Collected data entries
-=-=-
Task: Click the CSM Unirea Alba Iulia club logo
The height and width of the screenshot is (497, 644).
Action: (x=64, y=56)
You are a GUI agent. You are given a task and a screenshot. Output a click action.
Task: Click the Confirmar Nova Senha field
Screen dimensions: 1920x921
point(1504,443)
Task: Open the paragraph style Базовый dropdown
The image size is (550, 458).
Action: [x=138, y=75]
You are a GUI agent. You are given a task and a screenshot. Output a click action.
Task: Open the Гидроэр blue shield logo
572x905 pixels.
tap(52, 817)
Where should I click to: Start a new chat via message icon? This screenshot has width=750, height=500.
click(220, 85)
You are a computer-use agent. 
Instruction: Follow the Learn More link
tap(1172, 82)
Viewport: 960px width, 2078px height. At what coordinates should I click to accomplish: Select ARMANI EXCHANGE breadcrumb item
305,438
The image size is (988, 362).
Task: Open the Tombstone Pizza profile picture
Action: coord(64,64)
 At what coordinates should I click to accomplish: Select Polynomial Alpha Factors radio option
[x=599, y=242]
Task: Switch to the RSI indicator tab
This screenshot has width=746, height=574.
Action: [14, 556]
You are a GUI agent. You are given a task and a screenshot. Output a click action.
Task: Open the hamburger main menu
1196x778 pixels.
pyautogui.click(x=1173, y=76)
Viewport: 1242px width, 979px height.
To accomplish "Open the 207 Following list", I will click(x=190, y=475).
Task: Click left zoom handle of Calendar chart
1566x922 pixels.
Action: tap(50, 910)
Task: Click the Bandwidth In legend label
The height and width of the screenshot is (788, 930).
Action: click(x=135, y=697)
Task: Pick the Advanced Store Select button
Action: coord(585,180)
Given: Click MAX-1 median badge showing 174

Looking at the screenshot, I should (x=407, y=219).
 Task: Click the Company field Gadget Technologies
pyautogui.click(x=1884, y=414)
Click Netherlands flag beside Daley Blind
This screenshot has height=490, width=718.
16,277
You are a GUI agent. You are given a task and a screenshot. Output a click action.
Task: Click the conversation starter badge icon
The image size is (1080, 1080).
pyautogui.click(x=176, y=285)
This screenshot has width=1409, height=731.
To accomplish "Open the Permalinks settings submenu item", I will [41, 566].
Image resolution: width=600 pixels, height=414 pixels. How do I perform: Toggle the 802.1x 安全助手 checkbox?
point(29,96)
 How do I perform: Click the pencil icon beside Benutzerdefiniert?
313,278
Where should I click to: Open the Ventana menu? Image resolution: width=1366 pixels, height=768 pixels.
-=-=-
Using the records above, output exactly the lines from the one containing "Given: Click MAX-1 median badge showing 174" through the last line, and no others.

- [ANSWER TO THE EXERCISE]:
Given: Click MAX-1 median badge showing 174

Looking at the screenshot, I should (x=407, y=219).
 Task: Click the Company field Gadget Technologies
pyautogui.click(x=1884, y=414)
Click Netherlands flag beside Daley Blind
This screenshot has height=490, width=718.
16,277
You are a GUI agent. You are given a task and a screenshot. Output a click action.
Task: Click the conversation starter badge icon
The image size is (1080, 1080).
pyautogui.click(x=176, y=285)
This screenshot has width=1409, height=731.
To accomplish "Open the Permalinks settings submenu item", I will [41, 566].
Image resolution: width=600 pixels, height=414 pixels. How do I perform: Toggle the 802.1x 安全助手 checkbox?
point(29,96)
 How do I perform: Click the pencil icon beside Benutzerdefiniert?
313,278
Where should I click to: Open the Ventana menu? Image resolution: width=1366 pixels, height=768 pixels.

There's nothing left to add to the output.